Dark is about removing all accidental complexity from coding, starting with
backends. That's pretty vague, but that's honestly how it started: this shit
is too hard, what can we do to remove all this shitty stuff that we do.

Setting up infra is one of the three areas that we think is really shit, and
that's a large part of Dark. You don't have to deal with infra at all
(including DBs, queues, etc); it's all built-in.

Speed of deployment doesn't bother some people, esp those with smaller
projects; on big teams it's a massive problem. People got excited about
deployless in dark because it seemed like it had a credible vision for how it
could be reduced.

We been talking about why we built cause we haven't finished building it yet.
We're announcing our move to "private beta" (from "private alpha") on Sep
16th, so that's the kind of stage we're at. We'll be showing how Dark works
then.

------
msandford
This kind of thing reminds me of a phrase from cycling: It never gets easier,
you just go faster.

I feel like that's absolutely how software is.
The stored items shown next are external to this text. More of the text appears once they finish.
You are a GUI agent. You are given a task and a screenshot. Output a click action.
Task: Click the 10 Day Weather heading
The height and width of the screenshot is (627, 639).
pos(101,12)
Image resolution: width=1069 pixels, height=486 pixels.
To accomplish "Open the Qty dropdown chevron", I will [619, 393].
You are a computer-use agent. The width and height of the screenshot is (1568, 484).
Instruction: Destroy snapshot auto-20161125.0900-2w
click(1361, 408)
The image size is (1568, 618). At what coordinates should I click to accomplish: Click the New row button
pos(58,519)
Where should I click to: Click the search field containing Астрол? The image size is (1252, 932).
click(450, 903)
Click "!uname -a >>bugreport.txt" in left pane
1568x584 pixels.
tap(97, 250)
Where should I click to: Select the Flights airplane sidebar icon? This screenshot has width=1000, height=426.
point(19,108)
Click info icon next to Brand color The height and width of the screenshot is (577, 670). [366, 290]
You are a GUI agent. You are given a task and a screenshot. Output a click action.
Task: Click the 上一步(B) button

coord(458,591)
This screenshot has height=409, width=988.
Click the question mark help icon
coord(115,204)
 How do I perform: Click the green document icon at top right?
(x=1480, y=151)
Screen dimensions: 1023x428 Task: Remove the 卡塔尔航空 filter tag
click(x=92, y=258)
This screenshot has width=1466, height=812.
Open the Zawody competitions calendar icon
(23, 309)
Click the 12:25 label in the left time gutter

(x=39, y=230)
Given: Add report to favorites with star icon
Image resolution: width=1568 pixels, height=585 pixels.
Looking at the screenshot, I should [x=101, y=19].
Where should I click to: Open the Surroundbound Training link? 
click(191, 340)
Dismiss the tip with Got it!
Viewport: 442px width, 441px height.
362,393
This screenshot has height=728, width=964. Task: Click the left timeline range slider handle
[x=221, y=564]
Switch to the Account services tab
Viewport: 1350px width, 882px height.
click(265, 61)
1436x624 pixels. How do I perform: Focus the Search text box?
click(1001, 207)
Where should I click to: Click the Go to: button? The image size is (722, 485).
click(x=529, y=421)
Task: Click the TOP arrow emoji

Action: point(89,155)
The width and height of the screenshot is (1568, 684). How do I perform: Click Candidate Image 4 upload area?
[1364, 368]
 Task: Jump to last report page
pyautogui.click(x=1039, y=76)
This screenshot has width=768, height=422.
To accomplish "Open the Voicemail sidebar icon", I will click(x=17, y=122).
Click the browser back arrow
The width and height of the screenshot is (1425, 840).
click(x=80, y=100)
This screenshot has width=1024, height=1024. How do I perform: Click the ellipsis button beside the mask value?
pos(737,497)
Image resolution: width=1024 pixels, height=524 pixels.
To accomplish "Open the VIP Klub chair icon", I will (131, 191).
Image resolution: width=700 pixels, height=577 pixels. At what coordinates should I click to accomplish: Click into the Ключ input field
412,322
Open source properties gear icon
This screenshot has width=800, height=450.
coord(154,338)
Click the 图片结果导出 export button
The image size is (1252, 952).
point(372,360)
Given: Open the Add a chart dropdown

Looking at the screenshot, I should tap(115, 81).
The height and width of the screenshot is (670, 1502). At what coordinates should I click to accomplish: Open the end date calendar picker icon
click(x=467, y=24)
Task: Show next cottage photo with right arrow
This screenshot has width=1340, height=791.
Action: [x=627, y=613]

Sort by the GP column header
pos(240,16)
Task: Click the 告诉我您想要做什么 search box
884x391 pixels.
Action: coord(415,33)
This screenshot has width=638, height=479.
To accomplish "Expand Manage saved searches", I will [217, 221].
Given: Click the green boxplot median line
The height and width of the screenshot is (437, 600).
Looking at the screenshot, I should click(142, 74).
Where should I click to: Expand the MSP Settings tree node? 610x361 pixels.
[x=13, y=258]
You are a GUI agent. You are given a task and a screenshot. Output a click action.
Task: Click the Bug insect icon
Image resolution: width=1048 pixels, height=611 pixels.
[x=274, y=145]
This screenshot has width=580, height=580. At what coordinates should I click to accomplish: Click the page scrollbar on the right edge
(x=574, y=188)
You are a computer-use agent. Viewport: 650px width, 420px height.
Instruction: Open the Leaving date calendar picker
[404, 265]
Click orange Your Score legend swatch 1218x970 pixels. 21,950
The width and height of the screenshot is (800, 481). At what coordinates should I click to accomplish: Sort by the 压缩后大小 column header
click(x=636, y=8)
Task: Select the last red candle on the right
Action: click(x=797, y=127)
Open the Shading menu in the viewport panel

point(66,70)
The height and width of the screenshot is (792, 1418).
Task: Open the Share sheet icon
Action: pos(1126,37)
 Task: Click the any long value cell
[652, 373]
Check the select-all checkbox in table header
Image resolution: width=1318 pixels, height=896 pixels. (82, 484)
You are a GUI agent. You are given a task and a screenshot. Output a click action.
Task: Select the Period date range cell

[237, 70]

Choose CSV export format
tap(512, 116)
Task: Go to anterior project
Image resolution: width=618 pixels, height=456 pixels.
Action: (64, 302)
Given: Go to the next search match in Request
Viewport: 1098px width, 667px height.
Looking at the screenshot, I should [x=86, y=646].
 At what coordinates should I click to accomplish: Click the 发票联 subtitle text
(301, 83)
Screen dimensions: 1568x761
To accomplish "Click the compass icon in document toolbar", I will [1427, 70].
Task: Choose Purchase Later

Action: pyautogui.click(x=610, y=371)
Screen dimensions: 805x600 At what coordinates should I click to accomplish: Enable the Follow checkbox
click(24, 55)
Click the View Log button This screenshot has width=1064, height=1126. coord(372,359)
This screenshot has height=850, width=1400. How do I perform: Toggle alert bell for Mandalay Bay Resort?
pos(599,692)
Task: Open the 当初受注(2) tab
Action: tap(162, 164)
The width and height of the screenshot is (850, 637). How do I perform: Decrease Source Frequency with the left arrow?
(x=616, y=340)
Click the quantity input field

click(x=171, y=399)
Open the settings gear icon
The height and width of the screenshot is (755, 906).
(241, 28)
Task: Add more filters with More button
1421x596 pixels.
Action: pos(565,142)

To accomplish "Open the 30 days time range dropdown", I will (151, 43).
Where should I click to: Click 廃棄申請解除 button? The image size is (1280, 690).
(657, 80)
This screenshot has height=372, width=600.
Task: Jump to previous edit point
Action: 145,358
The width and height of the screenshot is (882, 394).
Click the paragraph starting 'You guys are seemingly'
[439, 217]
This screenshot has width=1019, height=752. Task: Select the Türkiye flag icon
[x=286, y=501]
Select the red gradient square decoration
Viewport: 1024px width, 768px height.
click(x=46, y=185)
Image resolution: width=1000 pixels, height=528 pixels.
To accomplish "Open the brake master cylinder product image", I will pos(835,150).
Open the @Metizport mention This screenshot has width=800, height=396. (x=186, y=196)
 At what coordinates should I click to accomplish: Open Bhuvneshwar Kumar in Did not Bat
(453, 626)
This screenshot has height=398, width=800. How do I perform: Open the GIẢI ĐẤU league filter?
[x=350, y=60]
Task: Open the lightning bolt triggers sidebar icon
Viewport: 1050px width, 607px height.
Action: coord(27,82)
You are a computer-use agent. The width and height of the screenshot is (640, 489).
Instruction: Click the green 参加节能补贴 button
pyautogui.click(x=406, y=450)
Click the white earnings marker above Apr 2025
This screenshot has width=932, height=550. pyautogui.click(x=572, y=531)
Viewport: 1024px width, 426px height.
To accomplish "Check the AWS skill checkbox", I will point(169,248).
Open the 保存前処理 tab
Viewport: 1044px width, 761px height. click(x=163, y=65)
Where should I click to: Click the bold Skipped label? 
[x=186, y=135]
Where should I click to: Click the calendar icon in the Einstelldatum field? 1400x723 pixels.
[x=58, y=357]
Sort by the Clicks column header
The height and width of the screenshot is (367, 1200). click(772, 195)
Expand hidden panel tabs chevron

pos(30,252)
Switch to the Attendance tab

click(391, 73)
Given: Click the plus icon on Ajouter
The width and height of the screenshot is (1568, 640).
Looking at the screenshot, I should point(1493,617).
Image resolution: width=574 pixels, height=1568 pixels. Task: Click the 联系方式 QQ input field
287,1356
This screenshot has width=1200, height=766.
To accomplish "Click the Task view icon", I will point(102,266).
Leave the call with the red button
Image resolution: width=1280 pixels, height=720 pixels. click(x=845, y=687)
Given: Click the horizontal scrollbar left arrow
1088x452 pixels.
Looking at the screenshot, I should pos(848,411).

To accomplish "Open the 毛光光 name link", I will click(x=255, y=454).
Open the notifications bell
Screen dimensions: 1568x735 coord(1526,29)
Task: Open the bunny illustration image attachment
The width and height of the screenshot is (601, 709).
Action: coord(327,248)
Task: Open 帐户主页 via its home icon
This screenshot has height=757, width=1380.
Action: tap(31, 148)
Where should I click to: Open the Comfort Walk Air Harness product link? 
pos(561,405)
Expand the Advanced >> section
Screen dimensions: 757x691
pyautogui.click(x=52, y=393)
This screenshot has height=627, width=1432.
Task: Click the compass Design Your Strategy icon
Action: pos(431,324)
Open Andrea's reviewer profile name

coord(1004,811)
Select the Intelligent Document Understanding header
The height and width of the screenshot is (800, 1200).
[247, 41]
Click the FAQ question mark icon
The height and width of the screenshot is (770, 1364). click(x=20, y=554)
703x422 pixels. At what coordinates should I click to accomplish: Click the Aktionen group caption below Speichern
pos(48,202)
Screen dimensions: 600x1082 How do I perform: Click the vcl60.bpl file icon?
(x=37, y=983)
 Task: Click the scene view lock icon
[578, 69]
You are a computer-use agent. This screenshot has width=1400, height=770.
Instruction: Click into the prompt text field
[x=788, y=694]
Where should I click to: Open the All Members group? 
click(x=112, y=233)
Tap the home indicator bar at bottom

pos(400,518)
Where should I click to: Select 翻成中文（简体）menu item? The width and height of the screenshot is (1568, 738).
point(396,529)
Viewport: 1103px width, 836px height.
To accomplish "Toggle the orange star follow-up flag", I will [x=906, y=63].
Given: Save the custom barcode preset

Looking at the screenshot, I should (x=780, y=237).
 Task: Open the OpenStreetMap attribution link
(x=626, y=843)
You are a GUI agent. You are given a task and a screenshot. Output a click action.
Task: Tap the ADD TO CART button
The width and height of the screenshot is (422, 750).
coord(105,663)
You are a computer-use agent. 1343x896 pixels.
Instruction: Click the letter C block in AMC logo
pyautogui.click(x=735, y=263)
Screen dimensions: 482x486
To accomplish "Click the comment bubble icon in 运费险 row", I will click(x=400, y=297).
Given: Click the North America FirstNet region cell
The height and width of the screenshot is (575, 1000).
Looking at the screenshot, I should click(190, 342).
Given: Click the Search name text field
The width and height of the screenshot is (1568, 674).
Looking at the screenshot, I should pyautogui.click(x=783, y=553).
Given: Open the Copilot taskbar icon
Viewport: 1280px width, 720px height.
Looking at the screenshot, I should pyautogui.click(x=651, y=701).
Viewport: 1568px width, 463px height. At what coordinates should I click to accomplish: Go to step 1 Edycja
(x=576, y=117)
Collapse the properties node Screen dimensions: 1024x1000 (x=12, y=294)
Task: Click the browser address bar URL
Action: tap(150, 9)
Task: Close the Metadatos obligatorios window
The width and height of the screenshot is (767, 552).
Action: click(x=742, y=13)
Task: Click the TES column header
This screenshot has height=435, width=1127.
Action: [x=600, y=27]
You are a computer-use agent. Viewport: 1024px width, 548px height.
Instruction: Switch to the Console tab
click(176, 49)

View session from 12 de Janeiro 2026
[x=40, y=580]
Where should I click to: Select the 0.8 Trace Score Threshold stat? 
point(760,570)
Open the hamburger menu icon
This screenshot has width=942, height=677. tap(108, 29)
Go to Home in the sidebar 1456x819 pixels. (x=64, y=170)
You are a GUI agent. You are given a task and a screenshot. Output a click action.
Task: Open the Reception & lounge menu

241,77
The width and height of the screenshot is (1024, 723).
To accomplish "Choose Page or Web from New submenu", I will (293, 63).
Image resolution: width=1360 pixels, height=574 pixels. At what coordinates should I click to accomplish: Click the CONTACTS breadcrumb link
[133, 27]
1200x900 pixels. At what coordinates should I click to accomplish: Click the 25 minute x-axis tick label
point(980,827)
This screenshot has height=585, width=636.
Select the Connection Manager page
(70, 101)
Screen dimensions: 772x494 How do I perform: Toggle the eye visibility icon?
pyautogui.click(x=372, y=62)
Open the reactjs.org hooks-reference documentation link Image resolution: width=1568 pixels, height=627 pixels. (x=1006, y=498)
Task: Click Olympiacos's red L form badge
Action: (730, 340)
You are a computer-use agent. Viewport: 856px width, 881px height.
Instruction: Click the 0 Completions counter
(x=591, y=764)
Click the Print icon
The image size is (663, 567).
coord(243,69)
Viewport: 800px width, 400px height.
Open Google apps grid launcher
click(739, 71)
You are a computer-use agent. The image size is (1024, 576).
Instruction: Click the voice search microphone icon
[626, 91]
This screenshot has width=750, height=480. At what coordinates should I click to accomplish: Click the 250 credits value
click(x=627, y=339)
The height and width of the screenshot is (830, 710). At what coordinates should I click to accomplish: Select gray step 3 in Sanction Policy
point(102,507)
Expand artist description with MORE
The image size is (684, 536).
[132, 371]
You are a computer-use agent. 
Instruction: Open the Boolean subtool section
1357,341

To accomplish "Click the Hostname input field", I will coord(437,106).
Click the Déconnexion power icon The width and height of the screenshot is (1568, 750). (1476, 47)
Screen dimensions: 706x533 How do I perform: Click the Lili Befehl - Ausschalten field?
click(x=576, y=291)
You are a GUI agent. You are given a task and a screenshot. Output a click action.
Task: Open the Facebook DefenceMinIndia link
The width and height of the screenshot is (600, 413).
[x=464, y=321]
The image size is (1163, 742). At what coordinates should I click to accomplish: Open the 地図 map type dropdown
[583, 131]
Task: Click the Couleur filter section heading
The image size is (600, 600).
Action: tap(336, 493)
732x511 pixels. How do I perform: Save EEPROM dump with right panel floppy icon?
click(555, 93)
As we have better frameworks
and libraries and everything the job doesn't get easier. But what happens is
that it's now possible to do something with a team of three that might have
taken thirty before.

Just look at Python/django or Ruby/Rails vs doing all that yourself with C and
cgi-bin. How big would the C project be before it started to become difficult
to work on by virtue of its many lines of code?

I'm not saying these new frameworks solve any kind of difficult theoretical
problems by the way. And it's still work to make a django or Rails site. But
there are many startups that got going in the last decade with just a few
people that during the dotcom bubble might have taken 30, 50, even 100 folks
to try and turn into reality.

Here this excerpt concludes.